### Problem requirements:
Render every line of the records below as a Markdown table with the columns "No." and "Line", numbering the rows and skipping blank lines. Omit the pictures from the table.

** Start of Extracted records **

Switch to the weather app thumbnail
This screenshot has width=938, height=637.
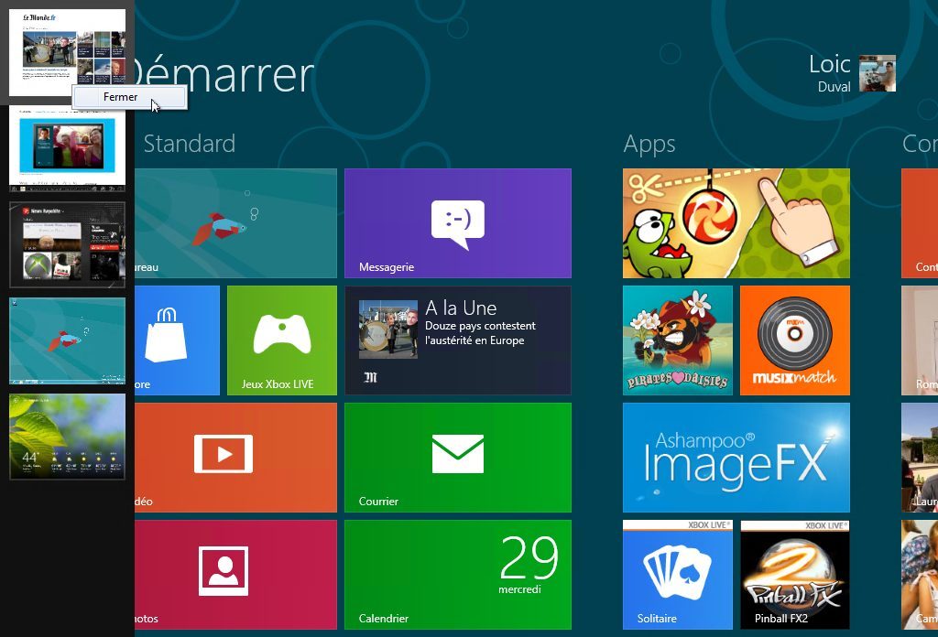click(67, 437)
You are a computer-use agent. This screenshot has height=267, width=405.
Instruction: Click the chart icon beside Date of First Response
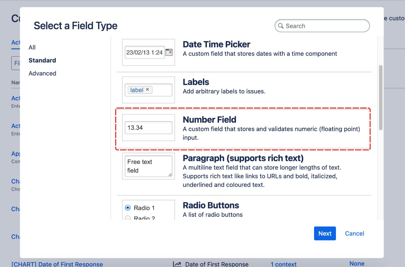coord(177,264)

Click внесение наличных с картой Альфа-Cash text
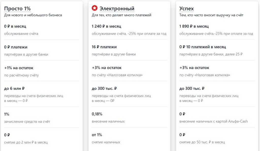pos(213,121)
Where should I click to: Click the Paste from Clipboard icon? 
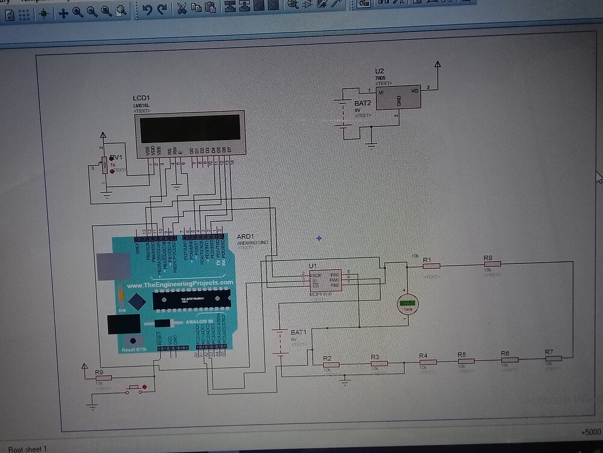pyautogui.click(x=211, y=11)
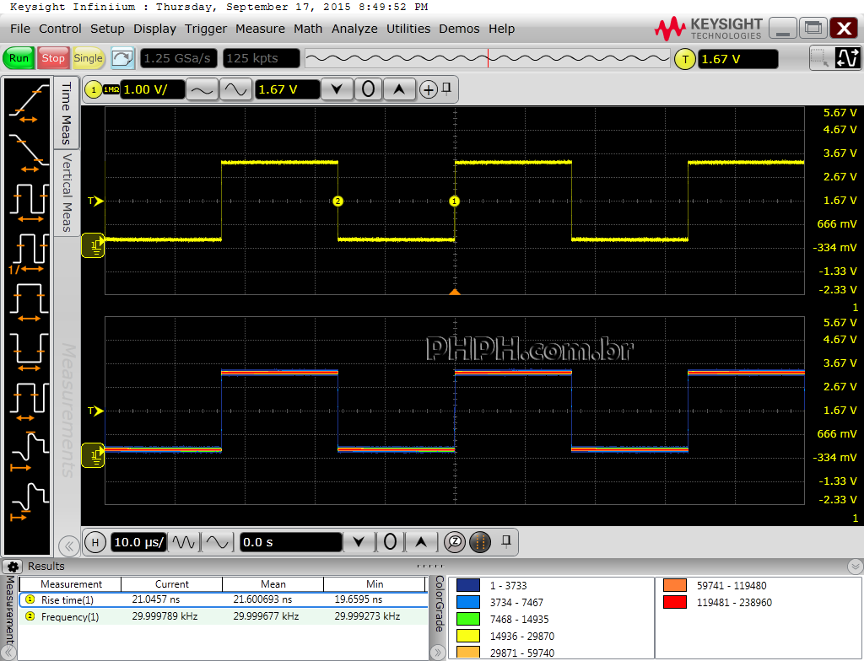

** End of Extracted records **

### Answer to the task:
| No. | Line |
|---|---|
| 1 | Switch to the weather app thumbnail |
| 2 | This screenshot has width=938, height=637. |
| 3 | click(67, 437) |
| 4 | You are a computer-use agent. This screenshot has height=267, width=405. |
| 5 | Instruction: Click the chart icon beside Date of First Response |
| 6 | coord(177,264) |
| 7 | Click внесение наличных с картой Альфа-Cash text |
| 8 | pos(213,121) |
| 9 | Where should I click to: Click the Paste from Clipboard icon?  |
| 10 | pyautogui.click(x=211, y=11) |